Texte étudié |
Au début je ne connaissais personne, je suis arrivée à Lyon et j’ai rencontré l’association FORUM REFUGIES et des étudiant.es qui m’ont aidée pour l’hébergement et dans mes démarches d’accès aux droits. Avec leur aide, l’OFPRA m’a rapidement accordé l’asile : je suis devenue réfugiée en France. Pourtant, malgré la confirmation de cette obtention grâce au récépissé, cela a pris presque 3 ans avant que je reçoive la carte.
Après une première expérience professionnelle en France comme Agent de Médiation, d’Informations et de Services, j’ai décidé de quitter Lyon pour rejoindre l’Île de France. Après l’envoi de plusieurs candidatures, je suis contactée par Médecins Sans Frontières qui m’avait identifié comme “talent africain” pour une mission avec l’antenne hollandaise. Malheureusement, le statut de réfugié me mettait dans une posture particulière : je n’étais plus soudanaise et je n’étais pas française, il m’était ainsi impossible d’accéder à un poste ailleurs que dans le pays qui m’accordait l’asile. On m’a conseillé de prendre contact avec l’OCP (centre opérationnel parisien de MSF) qui, après plusieurs entretiens et enquêtes techniques et sécuritaires (sur la véracité de mon dossier, mon parcours…) on m’a confiée une première mission de 6 mois, sur un poste de responsable de projet de pharmacie dans un hôpital de terrain.

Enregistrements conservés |
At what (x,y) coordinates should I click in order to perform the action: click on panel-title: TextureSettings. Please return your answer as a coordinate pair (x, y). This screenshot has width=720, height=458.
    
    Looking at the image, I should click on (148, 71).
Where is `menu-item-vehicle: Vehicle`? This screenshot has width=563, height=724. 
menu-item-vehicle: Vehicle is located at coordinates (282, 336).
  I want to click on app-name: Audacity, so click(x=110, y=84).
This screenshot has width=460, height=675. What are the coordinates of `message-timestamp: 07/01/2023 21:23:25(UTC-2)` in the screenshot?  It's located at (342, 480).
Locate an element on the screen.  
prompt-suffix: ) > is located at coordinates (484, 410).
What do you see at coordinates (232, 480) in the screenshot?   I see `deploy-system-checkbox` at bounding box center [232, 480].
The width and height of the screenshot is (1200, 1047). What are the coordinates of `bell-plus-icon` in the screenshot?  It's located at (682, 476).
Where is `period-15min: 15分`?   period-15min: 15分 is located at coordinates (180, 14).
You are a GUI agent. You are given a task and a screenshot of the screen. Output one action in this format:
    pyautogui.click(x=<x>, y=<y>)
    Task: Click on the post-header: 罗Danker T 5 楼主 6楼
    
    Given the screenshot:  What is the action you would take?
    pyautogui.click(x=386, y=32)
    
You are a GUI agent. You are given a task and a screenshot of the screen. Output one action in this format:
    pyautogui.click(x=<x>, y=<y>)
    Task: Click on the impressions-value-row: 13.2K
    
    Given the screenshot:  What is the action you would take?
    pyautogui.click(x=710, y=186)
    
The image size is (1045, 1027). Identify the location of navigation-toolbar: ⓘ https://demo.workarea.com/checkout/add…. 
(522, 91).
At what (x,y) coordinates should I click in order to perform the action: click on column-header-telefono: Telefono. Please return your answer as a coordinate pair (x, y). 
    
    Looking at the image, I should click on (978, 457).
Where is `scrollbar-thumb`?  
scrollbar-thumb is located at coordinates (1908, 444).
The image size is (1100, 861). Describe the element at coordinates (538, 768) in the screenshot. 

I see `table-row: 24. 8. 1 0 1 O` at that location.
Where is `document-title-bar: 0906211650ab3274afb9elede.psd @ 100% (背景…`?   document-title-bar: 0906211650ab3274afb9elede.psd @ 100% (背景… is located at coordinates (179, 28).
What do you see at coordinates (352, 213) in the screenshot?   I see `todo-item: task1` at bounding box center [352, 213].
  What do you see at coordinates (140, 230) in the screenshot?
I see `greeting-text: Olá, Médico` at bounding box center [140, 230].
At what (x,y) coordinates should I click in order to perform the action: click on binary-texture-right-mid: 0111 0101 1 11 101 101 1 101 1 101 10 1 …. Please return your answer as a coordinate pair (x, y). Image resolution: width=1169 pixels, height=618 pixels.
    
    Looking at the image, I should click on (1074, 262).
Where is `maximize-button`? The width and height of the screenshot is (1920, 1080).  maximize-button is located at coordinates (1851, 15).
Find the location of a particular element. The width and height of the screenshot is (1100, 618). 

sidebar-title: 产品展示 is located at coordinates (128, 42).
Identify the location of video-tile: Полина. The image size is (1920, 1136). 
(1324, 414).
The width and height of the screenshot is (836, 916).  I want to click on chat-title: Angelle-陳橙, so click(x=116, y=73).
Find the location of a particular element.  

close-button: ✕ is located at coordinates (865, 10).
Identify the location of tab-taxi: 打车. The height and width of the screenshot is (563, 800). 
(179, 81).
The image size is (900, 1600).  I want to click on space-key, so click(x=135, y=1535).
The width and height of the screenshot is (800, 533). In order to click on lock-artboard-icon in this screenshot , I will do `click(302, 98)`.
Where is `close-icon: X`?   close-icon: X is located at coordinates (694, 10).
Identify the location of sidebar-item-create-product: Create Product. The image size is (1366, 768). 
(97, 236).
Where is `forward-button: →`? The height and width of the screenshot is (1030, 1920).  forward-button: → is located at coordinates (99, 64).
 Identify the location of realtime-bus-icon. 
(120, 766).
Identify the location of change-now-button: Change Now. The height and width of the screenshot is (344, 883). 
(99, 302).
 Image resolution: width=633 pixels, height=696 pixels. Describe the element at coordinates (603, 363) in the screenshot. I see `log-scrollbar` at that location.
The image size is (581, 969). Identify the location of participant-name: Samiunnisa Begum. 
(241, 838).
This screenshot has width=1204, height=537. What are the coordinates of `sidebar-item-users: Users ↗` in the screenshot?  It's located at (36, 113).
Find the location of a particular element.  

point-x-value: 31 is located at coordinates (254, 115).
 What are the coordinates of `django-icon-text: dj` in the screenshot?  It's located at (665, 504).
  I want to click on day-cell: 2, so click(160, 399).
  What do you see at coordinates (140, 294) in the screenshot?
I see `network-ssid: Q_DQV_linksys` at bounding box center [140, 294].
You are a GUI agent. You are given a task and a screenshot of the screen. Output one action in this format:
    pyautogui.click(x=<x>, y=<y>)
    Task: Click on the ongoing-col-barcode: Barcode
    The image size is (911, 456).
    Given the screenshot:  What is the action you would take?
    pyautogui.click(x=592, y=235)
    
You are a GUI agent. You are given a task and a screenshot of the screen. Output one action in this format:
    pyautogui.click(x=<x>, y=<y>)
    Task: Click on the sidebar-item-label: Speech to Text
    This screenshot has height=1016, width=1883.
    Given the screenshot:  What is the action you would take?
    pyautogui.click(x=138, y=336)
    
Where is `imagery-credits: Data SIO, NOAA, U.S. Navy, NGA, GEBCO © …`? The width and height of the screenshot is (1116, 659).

Tâche 1 | Résumez le texte étudié en deux phrases.
Tâche 2 | D'après le texte étudié, quel poste correspond à la première mission confiée par l'OCP ?

Réponse 1 | Arrivée à Lyon sans connaître personne, une personne aidée par l'association FORUM REFUGIES et des étudiant.es obtient rapidement l'asile auprès de l'OFPRA, mais attend presque 3 ans avant de recevoir sa carte. Après un premier emploi d'Agent de Médiation, d'Informations et de Services, elle part en Île de France, où son statut de réfugiée l'empêche de travailler ailleurs qu'en France pour l'antenne hollandaise de Médecins Sans Frontières, puis l'OCP lui confie une première mission de 6 mois comme responsable de projet de pharmacie dans un hôpital de terrain.

Réponse 2 | Responsable de projet de pharmacie dans un hôpital de terrain.